My salon accountant, Graham, looked like one of the Bee Gees. His hair was perfectly coiffured with every 120,000 hairs held in place with at least 3 layers of falcon hairspray for men.
His shirt was always open almost to his navel exposing his thinning grey chest hairs and a huge cheap gold medallion with a St Christopher stamped into it.
His trousers were usually black tight straight-legged viscous and would reflect any light that touched them.
I don’t know if it was a sock but he always made sure the lumps and bumps always stood out.

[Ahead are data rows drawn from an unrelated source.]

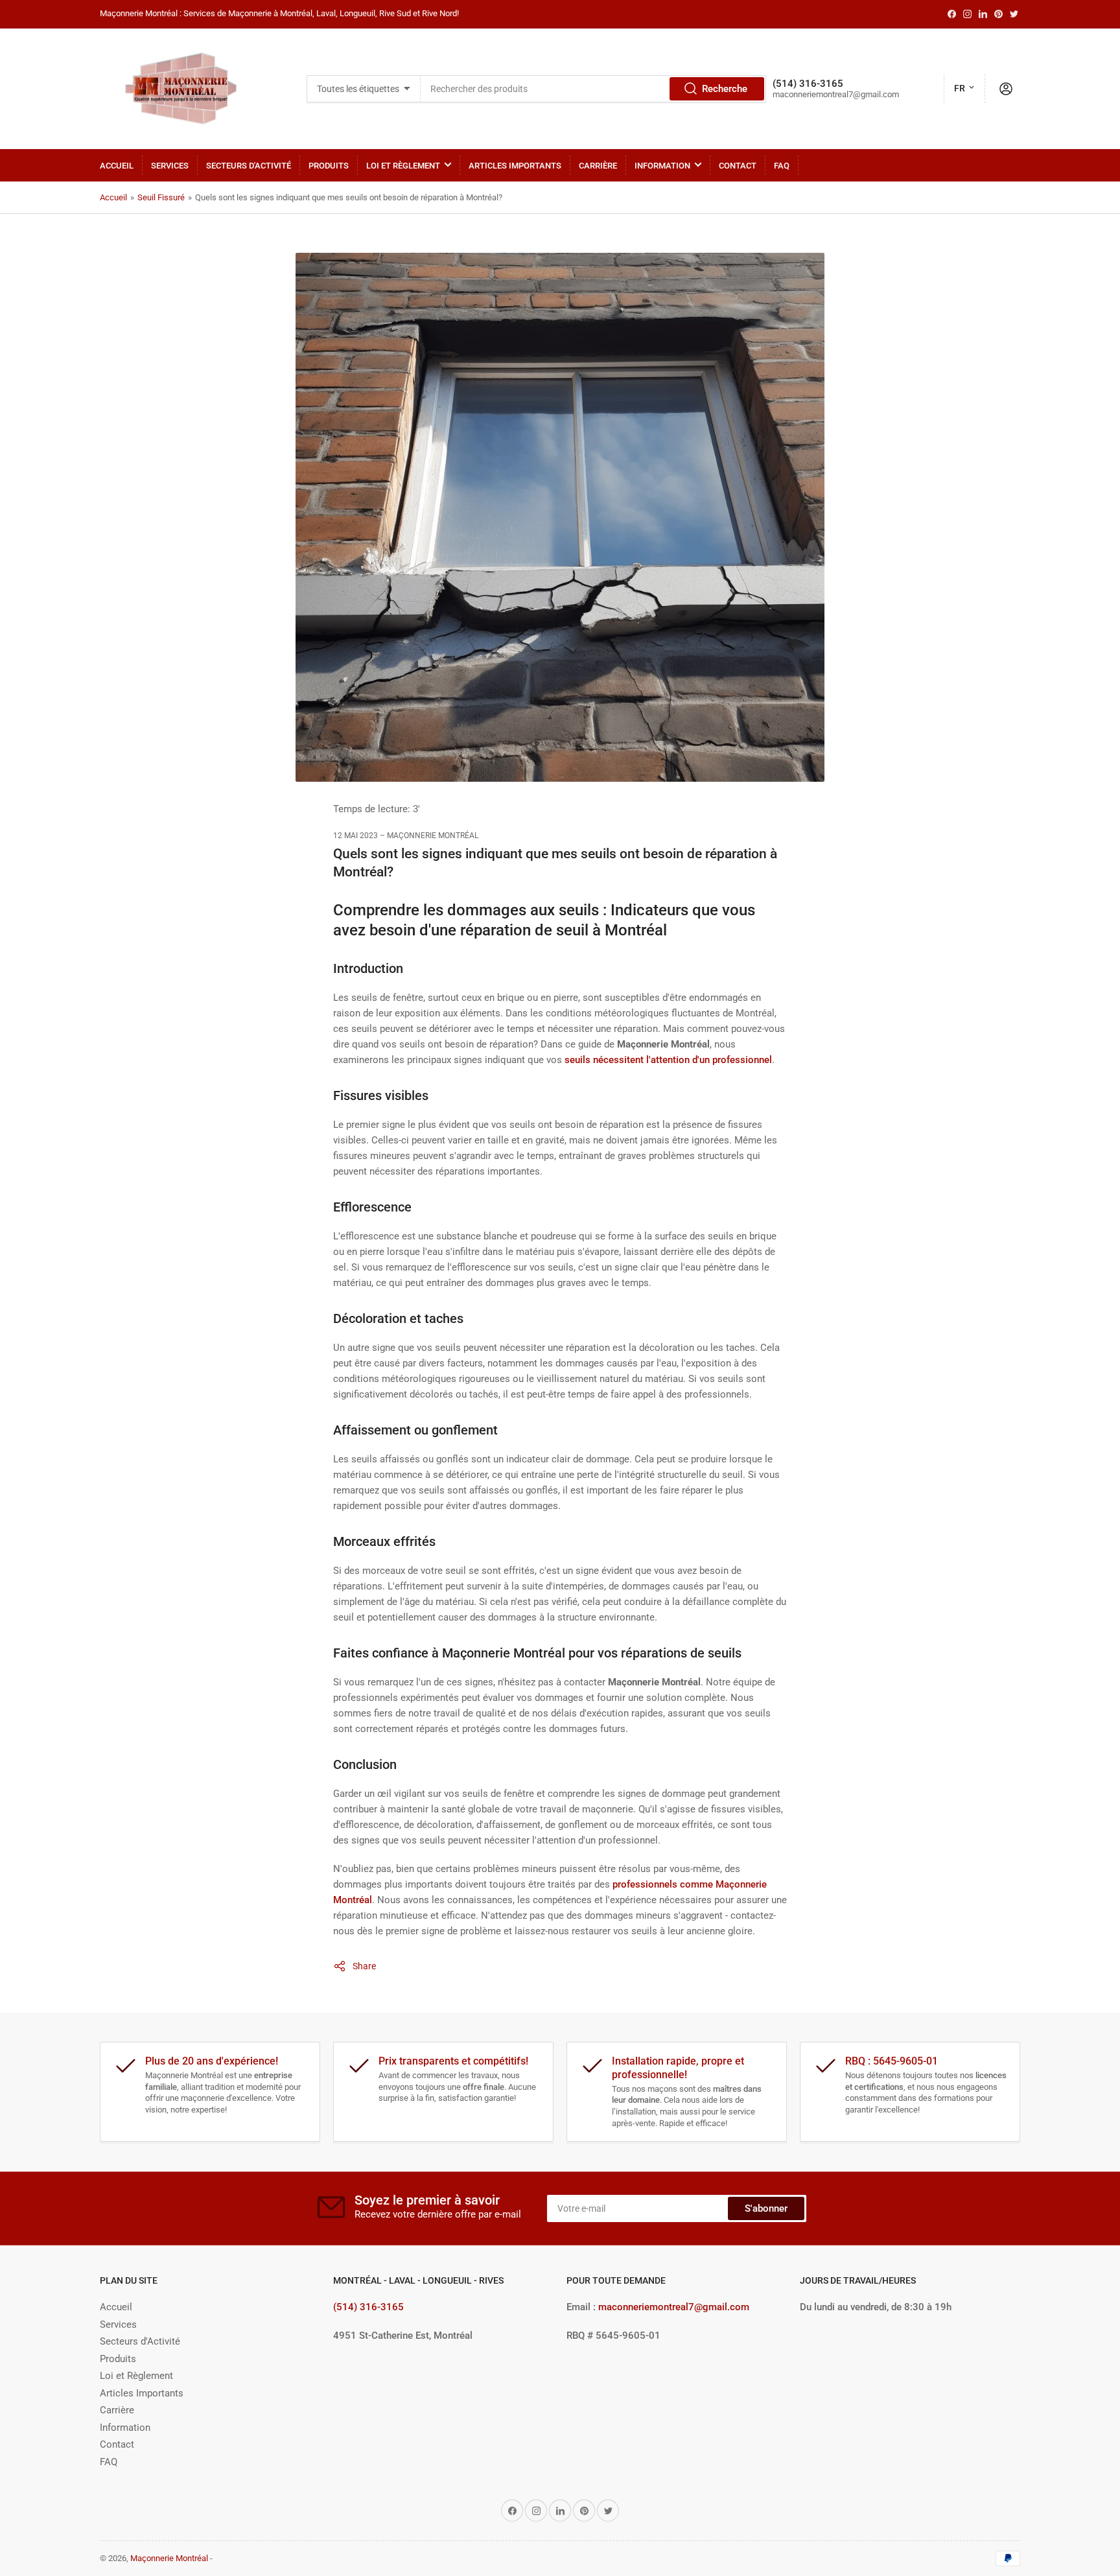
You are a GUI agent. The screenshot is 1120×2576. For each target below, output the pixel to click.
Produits (329, 165)
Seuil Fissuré (161, 197)
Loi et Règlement (403, 165)
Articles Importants (515, 165)
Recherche (724, 89)
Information (662, 165)
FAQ (781, 165)
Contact (737, 165)
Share (364, 1966)
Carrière (598, 165)
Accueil (117, 165)
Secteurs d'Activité (248, 165)
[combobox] (593, 88)
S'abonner (766, 2208)
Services (170, 165)
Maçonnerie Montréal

He was my first salon accountant.
My annual visit to him always took place in his house. Actually in his snooker room. The room was lined in cheap velvet, cheap crystal and huge snooker table in the middle.
As I arrived we walked into the room where he would offer me a whiskey in preparation for my annual account reading.
I know it sounds more 70s porn than an accountant but that was Graham.
As we began the meeting it would start the same.
He would always say ‘Alan you need to cut back, you’re spending too much’.
I would sit silent dreaming about being the biggest and best salon somehow.
He talked about cutbacks in the salon business, saving cash, overspending and never mentioned possibility and dreams. I would leave that one hour initially thinking I had made a huge mistake in opening my salon. After 30 minutes I would go back to my own thoughts and dreams and forget my Bee Gee accountant until the next year.
One hour later after I didn’t listen to a depressing word he said I went away ready to build my salon. I was back on fire and my resistance to his words only strengthened.
My first year I took £34,000 in the salon
My last year in that same salon I took around £240,000
I never had a single year the turnover dropped. Every year climbed and climbed.
Here’s what I learned.
Others will keep telling you what can’t be done. Others will remind you that there are problems. Some will even be hoping for your salon’s failure. And some are not that interested in what you’re doing with anything as long as they are ok.
But that is them and not me.
That was my Bee Gee accountant and not me.
You have to keep the outcome in your mind’s eye always. But dreaming and thinking about it isn’t enough. You have to take actions. You have to learn what you need to know to hit those goals. You have to train yourself, educate yourself and look for solutions.
If you don’t … Nothing will change in your salon.
After a few years of seeing my Saturday night fever accountant, his remarks changed. He had now started to say, “Alan I don’t know how you’re doing it but well done”
I knew how I was doing it and it was through sheer hard work that paid off.
It was through a series of systems, strategies, tactics and plenty of accidents.
The lesson is simple, stay focused on your outcome for your salon and listen less to others.
I wish I had a photo of Graham to show you. The one above is close enough apart from the fact he wore yellow tinted glasses in true 70s style!